High-resolution T1 mapping of the brain at 3T with driven equilibrium single pulse observation of T1 with high-speed incorporation of RF field inhomogeneities (DESPOT1-HIFI)

Abstract

Purpose: To investigate an alternative approach to correct for flip angle inaccuracies in the driven equilibrium single pulse observation of T1 (DESPOT1) T1 mapping method.

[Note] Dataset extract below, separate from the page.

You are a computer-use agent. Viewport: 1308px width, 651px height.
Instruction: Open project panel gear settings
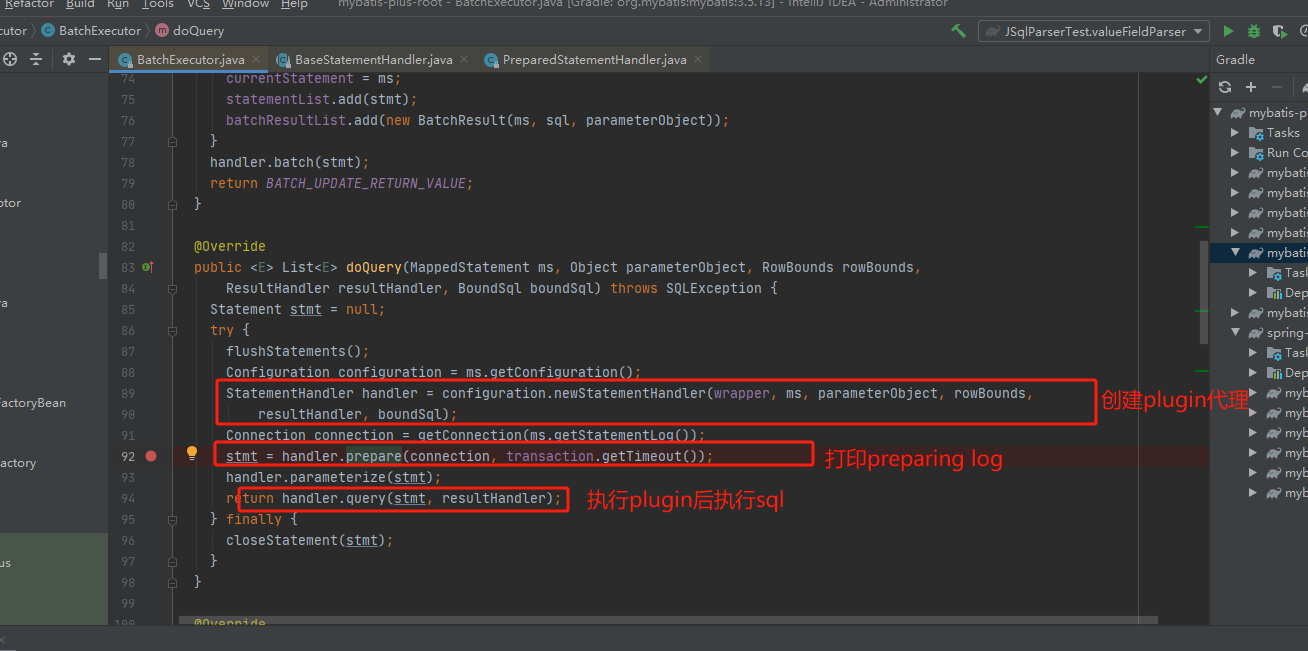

Materials and methods: While DESPOT1 is a robust method for rapid whole-brain voxelwise mapping of the longitudinal relaxation time, the approach is inherently sensitive to inaccuracies in the transmitted flip angle, defined by the B1 field, which become more severe with increased field. Here we propose an extension of the DESPOT1 technique, involving the additional acquisition of an inversion-prepared SPGR image alongside the conventional multiangle DESPOT1 data. From these combined data both B1 and T1 may be determined with high accuracy and precision. The method is evaluated at 3T with phantom and in vivo imaging experiments, with derived T1 estimates compared with values calculated from multiple inversion time inversion recovery data.

Results: The method provides robust correction of flip angle variations, with less than 5% error compared with reference values for T1 between 300 msec and 2500 msec.

Conclusions: The described approach, dubbed DESPOT1-HIFI, permits whole-brain T1 mapping at 3T, with 1 mm(3) isotropic voxels, in a clinically feasible time (approximately 10 minutes) with T1 accuracy greater than 5% and with high precision.